5. Snapshotting: This approach involves taking a snapshot of the data structure at a particular moment in time and then storing the snapshot. The snapshots can be used for reading, and modifications can be made to the latest snapshot. This approach is simple to implement but can be memory-inefficient as multiple snapshots of the data structure are kept in memory.
6. Persistent arrays: This approach involves creating a new version of the data structure whenever a modification is made to it, but only modifying the elements that have changed. The rest of the elements are shared between the different versions.

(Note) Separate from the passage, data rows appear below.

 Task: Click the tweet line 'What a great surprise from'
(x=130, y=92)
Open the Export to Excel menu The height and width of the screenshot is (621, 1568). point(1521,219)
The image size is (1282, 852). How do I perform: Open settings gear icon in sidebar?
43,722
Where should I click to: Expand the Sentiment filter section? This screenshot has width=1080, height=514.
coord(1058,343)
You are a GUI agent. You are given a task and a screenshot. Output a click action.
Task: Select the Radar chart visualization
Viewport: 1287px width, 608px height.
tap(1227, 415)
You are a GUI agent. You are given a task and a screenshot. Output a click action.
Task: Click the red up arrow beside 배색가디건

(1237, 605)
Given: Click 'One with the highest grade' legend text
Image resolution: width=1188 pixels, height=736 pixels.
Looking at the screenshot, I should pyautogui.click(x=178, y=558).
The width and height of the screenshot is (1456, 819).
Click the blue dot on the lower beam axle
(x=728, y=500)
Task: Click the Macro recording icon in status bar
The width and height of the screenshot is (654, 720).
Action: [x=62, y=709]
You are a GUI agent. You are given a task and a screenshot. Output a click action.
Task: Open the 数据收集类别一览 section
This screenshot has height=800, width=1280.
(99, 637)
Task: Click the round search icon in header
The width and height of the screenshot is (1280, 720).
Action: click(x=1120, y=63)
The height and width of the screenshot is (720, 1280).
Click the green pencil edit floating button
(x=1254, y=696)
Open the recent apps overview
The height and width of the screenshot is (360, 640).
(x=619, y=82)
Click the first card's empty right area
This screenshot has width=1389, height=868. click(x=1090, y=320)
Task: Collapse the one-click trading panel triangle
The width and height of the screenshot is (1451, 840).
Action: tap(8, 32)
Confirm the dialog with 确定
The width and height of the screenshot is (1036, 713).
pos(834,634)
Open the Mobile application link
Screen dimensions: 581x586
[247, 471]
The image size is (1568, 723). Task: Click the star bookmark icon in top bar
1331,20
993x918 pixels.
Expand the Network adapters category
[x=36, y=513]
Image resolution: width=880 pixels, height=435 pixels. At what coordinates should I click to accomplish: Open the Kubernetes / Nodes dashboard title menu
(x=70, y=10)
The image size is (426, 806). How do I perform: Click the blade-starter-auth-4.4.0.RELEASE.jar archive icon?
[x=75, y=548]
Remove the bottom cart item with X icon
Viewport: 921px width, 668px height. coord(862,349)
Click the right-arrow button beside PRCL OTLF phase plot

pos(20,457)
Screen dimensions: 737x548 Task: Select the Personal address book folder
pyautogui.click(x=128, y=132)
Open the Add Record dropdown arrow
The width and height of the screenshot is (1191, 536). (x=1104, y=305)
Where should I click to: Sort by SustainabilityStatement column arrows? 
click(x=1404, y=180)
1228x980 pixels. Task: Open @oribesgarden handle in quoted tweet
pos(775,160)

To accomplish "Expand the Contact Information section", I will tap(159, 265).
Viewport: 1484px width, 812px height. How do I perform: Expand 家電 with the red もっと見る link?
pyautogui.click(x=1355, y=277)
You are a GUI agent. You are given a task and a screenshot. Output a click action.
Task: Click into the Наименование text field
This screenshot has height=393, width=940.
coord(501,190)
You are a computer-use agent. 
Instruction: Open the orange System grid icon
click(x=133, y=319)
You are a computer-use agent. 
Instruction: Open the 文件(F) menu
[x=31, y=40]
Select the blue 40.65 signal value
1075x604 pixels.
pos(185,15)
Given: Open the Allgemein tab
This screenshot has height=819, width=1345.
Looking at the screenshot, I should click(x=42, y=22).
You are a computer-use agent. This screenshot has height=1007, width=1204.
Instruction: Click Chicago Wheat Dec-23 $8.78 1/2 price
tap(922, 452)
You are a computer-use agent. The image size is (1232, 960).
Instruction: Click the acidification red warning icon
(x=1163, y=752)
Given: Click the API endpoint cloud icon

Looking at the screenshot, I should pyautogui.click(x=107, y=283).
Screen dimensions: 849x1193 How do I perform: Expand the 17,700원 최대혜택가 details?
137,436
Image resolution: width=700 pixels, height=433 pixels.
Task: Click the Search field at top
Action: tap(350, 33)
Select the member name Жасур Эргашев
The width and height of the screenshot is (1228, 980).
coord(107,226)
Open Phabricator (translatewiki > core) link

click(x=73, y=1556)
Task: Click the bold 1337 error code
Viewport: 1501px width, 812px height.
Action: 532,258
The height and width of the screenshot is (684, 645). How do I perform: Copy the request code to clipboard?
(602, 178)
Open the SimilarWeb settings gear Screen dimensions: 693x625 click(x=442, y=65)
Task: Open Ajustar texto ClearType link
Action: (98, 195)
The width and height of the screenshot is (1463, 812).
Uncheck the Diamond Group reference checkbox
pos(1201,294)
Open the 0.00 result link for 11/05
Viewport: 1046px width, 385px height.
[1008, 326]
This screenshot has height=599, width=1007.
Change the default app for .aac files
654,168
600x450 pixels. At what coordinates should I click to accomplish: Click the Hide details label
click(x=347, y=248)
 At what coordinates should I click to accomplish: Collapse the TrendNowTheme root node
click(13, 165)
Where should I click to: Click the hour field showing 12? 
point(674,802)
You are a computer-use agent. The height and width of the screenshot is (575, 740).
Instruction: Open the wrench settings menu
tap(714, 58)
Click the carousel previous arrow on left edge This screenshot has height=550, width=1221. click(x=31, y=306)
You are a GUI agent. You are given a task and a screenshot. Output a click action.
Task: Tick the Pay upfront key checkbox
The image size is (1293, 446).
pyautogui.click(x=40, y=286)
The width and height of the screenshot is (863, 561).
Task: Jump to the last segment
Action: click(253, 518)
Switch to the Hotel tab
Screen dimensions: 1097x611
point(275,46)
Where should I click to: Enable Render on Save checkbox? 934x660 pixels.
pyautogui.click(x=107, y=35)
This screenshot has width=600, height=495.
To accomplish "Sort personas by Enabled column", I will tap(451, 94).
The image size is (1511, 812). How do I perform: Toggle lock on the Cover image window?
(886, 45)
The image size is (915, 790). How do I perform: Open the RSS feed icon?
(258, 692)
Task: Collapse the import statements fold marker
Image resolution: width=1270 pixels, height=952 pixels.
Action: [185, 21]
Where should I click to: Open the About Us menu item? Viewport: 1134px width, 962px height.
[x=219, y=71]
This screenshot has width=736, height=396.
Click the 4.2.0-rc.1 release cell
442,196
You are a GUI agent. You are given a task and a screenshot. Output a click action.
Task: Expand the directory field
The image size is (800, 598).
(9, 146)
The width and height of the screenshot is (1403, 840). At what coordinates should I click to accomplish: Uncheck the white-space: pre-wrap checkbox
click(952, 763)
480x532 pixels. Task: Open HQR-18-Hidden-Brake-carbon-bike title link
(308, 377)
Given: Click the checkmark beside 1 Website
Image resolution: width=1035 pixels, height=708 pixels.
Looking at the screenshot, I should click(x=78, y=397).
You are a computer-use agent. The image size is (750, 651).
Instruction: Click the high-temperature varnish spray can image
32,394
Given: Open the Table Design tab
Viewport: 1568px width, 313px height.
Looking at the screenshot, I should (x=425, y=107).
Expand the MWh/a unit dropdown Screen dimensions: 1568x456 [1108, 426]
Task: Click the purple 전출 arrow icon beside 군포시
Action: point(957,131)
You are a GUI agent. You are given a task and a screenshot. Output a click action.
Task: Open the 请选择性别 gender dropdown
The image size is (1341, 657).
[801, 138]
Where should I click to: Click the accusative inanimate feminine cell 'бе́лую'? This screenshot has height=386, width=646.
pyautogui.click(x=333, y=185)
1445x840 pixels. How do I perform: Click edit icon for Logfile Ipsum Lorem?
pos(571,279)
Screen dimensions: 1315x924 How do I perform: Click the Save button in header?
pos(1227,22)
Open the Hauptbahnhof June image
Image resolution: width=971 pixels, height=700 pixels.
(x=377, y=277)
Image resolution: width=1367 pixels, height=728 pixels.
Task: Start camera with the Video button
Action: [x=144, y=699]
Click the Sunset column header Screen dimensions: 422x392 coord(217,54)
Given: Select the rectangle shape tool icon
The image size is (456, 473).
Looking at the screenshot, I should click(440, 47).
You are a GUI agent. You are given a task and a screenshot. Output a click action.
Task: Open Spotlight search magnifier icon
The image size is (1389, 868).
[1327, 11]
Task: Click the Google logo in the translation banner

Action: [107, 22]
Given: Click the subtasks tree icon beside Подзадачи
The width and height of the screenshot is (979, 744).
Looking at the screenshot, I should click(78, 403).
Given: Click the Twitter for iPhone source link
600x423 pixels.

This approach is memory-efficient but can be complex to implement.
7. Path copying: This approach involves creating a new version of the data structure whenever a modification is made to it, but only copying the portion of the data structure that has changed. This approach is memory-efficient and can be simple to implement, but it may result in long chains of small updates that can slow down the system.
8. Log-structured data structures: This approach involves logging all modifications made to the data structure, and using the log to recreate the data structure at a later time. This approach is memory-efficient, but it can be complex to implement and may result in slow updates.

These are some of the most common approaches to make data structures persistent, but the specific approach to use depends on the requirements and constraints of the system.